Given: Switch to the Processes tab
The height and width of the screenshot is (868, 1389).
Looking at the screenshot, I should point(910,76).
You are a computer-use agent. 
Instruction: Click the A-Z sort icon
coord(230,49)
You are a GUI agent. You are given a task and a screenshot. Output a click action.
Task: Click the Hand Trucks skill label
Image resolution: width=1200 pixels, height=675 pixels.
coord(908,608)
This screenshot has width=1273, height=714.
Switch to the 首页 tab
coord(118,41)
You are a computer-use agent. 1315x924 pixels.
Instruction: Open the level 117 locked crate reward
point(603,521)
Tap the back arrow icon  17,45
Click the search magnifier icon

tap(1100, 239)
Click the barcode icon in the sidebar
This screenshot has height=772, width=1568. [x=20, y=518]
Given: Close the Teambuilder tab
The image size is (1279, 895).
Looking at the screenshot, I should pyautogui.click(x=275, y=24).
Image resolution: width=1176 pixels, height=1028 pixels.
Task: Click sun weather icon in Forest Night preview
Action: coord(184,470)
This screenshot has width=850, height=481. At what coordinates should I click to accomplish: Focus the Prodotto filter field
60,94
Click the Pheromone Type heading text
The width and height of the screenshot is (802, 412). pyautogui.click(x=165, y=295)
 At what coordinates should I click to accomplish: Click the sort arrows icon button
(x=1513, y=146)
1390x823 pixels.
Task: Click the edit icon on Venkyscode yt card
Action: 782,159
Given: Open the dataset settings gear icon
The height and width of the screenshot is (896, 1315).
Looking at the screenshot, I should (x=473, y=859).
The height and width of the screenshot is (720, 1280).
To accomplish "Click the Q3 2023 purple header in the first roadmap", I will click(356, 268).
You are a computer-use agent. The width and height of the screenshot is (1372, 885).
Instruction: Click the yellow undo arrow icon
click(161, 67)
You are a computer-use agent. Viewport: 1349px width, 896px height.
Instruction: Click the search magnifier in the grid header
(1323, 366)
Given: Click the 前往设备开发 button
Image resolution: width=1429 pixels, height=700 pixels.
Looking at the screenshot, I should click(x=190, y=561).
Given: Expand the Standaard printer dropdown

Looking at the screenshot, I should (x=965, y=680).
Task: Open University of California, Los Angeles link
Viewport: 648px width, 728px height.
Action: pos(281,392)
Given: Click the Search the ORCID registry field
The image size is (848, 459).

» EXERCISE REQUIREMENTS: In the part of the records that opens with the line containing "You are a computer-use agent. Viewport: 1349px" and closes with the line containing "Looking at the screenshot, I should (x=965, y=680).", substitute "scanner" for "printer" and reproduce those lines with everything else unchanged.

» RESPONSE TO THE EXERCISE:
You are a computer-use agent. Viewport: 1349px width, 896px height.
Instruction: Click the search magnifier in the grid header
(1323, 366)
Given: Click the 前往设备开发 button
Image resolution: width=1429 pixels, height=700 pixels.
Looking at the screenshot, I should click(x=190, y=561).
Given: Expand the Standaard scanner dropdown

Looking at the screenshot, I should (x=965, y=680).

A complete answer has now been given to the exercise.